Desocupação foi estudada durante duas semanas
Emerson Cervi
De Curitiba
Depois de duas semanas de planejamento, a Secretaria de Segurança Pública e a Polícia Militar do Paraná resolveram fazer a desocupação da Praça Nossa Senhora Salete no dia de Nossa Senhora das Graças. Medalhas desta santa eram distribuídas durante a desocupação por uma religiosa simpatizante do MST. Na madrugada de ontem, os sem-terra acampados em frente ao Palácio Iguaçu há 172 dias viram cerca de 750 policiais militares cercarem o local. O elemento surpresa e o cerco em toda a região do Centro Cívico garantiram o sucesso da operação policial.
Um guarda noturno que trabalha na região do Centro Cívico, mas que não quis ser identificado, disse que a operação começou às 2 horas e 40 minutos. Eles (policiais) chegaram de todos os lados e foi aquela correria, ninguém mais podia entrar lá, afirmou. Um policial militar que participou da operação contou que os funcionários da Companhia Auxiliar de Viação e Obras (Cavo) estavam desde as 18 horas de sexta-feira no quartel da Polícia Militar, recebendo instruções. O responsável pela demolição dos barracos não confirmou essa informações.
Segundo o major José Paulo Betes, que comandou a operação de desocupação, os policiais congelararam (isolamento de todas as saídas) a área às 4 horas. Até o momento da leitura do mandado de reintegração de posse, os policiais ficaram conversando com os sem-terra, não houve nenhuma ocorrência grave, garantiu. Segundo o major, todas as ações da polícia foram dentro do que prevê a lei. O oficial de Justiça iniciou o procedimento de leitura do mandado às 6 horas e 5 minutos e, em seguida as pessoas foram encaminhadas aos ônibus para o transporte aos seus locais de origem, afirmou.
Betes garantiu que todos os sem-terra tiveram tempo suficiente para retirar os pertences pessoais e documentos dos barracos. Se deixaram alguma coisa foi por opção deles. Durante a operação de desmonte do acampamento foram encontrados mantimentos, roupas, colchões e utensílios domésticos no local.

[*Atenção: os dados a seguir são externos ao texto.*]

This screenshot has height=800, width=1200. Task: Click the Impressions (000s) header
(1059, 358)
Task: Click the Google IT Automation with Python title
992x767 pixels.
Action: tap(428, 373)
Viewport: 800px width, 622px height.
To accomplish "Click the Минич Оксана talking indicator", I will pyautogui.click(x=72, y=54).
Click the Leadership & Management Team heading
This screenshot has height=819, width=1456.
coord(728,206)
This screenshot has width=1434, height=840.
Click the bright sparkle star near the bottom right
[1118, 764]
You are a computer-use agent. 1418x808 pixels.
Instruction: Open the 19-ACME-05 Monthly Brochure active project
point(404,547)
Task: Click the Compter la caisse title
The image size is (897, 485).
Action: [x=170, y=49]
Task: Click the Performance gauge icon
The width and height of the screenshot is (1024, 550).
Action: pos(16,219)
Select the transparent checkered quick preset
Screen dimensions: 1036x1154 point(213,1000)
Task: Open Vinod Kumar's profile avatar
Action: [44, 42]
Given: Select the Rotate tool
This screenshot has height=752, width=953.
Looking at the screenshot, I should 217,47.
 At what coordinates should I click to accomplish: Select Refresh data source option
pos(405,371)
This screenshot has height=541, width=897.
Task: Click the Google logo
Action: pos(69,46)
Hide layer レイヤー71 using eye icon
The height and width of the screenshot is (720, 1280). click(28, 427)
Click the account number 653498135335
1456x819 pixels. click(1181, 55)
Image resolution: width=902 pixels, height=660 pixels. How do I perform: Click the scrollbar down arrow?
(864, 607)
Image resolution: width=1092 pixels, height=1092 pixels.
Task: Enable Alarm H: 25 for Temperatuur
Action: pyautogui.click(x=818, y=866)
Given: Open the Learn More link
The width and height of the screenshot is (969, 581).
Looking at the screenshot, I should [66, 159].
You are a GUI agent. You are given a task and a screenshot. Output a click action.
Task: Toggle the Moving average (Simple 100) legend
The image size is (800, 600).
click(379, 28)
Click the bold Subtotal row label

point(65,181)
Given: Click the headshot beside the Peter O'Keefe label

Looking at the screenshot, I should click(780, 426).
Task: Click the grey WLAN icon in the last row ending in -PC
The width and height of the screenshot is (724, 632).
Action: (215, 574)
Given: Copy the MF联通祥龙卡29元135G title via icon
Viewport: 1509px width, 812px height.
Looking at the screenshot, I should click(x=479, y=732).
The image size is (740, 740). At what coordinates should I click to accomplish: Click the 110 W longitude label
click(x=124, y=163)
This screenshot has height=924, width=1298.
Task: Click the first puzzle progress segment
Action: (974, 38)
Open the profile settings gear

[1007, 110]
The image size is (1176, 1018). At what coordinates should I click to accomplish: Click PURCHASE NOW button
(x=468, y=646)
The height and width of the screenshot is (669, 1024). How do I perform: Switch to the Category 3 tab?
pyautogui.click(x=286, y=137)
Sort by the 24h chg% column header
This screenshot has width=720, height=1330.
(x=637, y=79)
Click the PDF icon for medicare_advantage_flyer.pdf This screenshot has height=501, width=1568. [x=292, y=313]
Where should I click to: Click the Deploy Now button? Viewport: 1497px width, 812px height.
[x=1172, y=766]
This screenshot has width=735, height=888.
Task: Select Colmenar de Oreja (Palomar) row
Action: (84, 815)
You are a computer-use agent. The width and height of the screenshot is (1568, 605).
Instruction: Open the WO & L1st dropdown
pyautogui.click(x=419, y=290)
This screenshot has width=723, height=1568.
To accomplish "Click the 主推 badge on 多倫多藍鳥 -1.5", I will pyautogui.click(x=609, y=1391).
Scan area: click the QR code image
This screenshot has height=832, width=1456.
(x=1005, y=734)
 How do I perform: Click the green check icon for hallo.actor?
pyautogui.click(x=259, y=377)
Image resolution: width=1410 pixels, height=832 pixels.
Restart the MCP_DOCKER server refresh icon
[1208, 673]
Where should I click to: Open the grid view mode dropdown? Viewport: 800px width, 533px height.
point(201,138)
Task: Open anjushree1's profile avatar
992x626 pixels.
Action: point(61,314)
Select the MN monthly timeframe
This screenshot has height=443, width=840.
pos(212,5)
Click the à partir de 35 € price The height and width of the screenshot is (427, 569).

Aqui nesse barraco tinha três mulheres grávidas e outros jovens que estavam se preparando para o vestibular; todo o material escolar deles ficou aqui, lamentava Onelia Passaroti, da Central de Movimentos Populares, entre o que restava de um dos barracos.
De acordo com o serviço de relações públicas da Polícia Militar, todos os pertences dos sem-terra que ficaram nos barracos foram transportados para os depósitos da Cavo em Curitiba, onde poderão ser retirados pelos donos. Não foi informado quanto tempo o material ficará à disposição dos donos, já que os sem-terra foram levados para o interior do Estado.